■ **GIVEN TASK**: Rewrite the lines of data from the one containing "Task: Click the green exam title heading" through the end, inclusive, replacing "green" with "blue" and leaving everything else unchanged. Omit the pictures from your answer.

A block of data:
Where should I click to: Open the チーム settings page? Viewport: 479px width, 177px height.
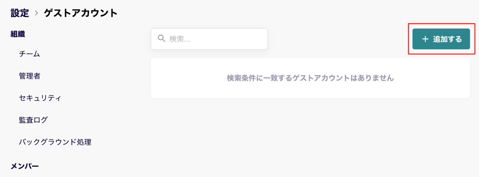tap(29, 54)
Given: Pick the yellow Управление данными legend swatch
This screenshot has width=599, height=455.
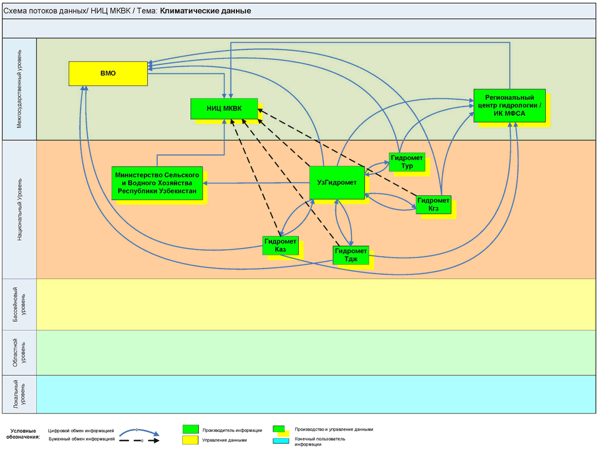Looking at the screenshot, I should pos(190,440).
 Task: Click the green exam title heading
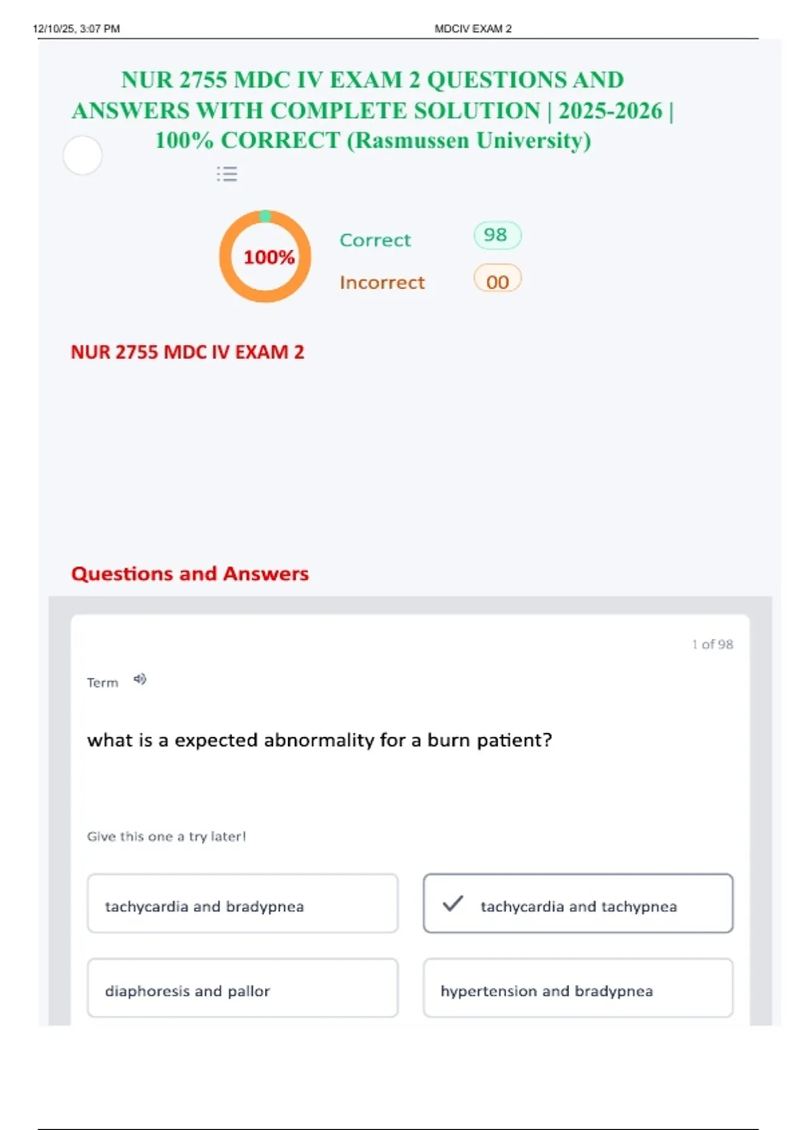pos(373,110)
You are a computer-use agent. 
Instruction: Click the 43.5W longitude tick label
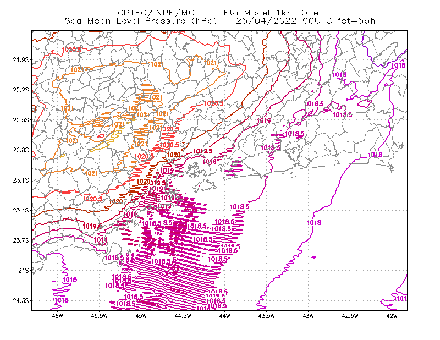267,316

■ **RESPONSE TO THE TASK**:
 Task: Click the blue exam title heading
pos(373,110)
You are a computer-use agent. 
Instruction: Click the 43.5W longitude tick label
267,316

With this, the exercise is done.